As software-intensive systems continue to invade all aspects of personal, business and social life, they are required to operate in ever more open and dynamic environments where the one constant is uncertainty. Coping with such uncertainty calls for systems that monitor their environment and adapt so that they can continue to fulfill their requirements. The problem of engineering such systems is being addressed in a number of research communities, including Software Engineering, Systems, Ubiquitous Computing, Service-Oriented Computing, Multi-Agent Systems, Robotics and more.

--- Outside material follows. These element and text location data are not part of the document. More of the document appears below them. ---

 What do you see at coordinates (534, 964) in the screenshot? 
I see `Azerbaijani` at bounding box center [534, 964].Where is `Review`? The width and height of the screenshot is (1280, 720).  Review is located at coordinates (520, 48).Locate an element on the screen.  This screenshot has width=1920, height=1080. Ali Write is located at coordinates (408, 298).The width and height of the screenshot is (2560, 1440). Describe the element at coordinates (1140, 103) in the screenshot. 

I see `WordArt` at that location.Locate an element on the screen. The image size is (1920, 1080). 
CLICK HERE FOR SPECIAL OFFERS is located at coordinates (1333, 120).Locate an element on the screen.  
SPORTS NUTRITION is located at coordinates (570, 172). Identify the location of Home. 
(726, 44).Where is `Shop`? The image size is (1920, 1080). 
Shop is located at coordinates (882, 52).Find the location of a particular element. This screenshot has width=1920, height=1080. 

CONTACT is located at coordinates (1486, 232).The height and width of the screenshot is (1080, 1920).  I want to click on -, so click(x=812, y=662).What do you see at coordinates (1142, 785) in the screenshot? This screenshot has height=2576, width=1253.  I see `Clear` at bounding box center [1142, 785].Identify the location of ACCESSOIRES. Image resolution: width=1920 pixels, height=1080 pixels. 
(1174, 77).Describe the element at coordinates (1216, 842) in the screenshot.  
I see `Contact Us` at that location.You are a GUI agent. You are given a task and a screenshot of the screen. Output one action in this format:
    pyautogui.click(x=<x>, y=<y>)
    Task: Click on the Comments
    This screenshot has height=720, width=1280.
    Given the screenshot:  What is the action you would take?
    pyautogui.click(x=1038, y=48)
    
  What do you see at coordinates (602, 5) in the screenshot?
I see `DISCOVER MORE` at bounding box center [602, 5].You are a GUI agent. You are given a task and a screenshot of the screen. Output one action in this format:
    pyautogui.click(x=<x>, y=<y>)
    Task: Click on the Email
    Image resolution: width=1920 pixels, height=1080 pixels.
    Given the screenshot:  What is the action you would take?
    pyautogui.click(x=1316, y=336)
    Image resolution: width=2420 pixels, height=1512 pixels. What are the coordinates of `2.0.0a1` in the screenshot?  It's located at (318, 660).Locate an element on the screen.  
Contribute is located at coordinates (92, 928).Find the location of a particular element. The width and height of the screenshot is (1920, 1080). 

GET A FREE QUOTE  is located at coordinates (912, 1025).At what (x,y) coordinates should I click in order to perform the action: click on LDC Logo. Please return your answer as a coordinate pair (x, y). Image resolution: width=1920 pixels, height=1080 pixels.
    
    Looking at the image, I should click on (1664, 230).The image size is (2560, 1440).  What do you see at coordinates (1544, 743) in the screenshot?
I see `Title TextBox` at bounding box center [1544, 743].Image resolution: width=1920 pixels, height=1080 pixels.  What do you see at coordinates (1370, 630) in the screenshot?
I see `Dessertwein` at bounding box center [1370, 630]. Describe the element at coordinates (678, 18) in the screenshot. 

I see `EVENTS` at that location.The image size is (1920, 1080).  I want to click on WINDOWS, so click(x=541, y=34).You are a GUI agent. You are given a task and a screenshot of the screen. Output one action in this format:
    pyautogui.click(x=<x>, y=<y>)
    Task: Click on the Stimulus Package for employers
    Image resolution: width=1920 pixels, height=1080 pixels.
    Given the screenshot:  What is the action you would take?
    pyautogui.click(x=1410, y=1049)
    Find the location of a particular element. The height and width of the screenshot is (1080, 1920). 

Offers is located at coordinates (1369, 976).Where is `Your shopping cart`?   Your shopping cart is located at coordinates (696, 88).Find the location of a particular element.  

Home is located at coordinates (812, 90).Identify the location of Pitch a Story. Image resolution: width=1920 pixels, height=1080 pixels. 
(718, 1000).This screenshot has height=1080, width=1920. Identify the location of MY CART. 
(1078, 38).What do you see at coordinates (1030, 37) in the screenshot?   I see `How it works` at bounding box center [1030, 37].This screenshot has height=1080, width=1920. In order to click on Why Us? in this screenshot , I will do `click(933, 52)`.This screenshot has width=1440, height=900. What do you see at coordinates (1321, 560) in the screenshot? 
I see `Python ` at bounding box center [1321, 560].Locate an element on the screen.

As a result of research efforts within these communities, there have been many proposals on how to engineer such adaptive systems. Some are policy/requirements-based, others biologically-inspired, still others focus on awareness as the key facility that leads to adaptivity. The main objective of the proposed workshop is to bring together some of the authors of these proposals so that they can compare and contrast their respective approaches. In the process, we hope that participants in the workshop will go away with a better understanding of what ideas work, and under what circumstances. Some of the more specific issues to be discussed at the meeting include:

  • How do we engineer adaptive software systems? What are the concepts, tools and techniques that can support requirements elicitation, architectural design and implementation of such systems?
  • How do we reengineer legacy software systems in order to turn them into adaptive ones?
  • Comparative review of adaptation mechanisms in Robotics, Multi-Agent Systems, Software Engineering, Socio- Technical Systems, Ubiquitous Computing, etc.
  • Usability issues for adaptive software systems. How do we ensure effective human interaction with complex software systems that have adaptive components?
  • Evolution of adaptive software systems. How do deployed adaptive systems evolve? How can we ensure convergence and stability for such systems?
  • Evolution and control of systems-of-systems, where each component system has its own requirements and its own adaptation mechanism. How do we ensure convergence, stability and coherence for such systems-of- systems?\
  • Runtime models: most of the approaches to adaptivity are model-based in the sense that they deploy models of system requirements and the domain to support monitoring, diagnosis and compensation in the case of failure. How are such runtime models different from their design counterparts? How do we reason with runtime models to support adaptation functions, i. e., monitoring, diagnosis and compensation?
  • How do we prevent failures for such systems through run-time reasoning mechanisms? Since such mechanisms are inherently intractable, how can we support incremental run-time reasoning that predicts and/or prevents failures?

Workshop format

The four-day EASSy workshop will be held at the Shonan Village Center near Tokyo. 20 key participants will be invited to deliver position statements addressing a comprehensive approach to adaptive software system engineering. We envision sufficient time for discussion after each statement, e.g., 1 hour for each presentation slot, including 20-30 minutes for a statement, with 30-40 minutes of follow-up discussion. We plan to invite another 20 more junior participants who will contribute to and benefit from the discussions without having their own presentation slot. We expect that in many cases these will be junior members of groups represented by a senior researcher in the workshop.

As a deliverable for the workshop, we envision a follow-up special issue in an international journal, where workshop participants and the community-at-large will be invited to contribute original papers presenting comprehensive approaches to the engineering of adaptive software systems. The organizers hope that such a collection of papers will offer an authoritative account of the state-of-the-art on adaptive software systems and will guide future research in this fast-moving research field.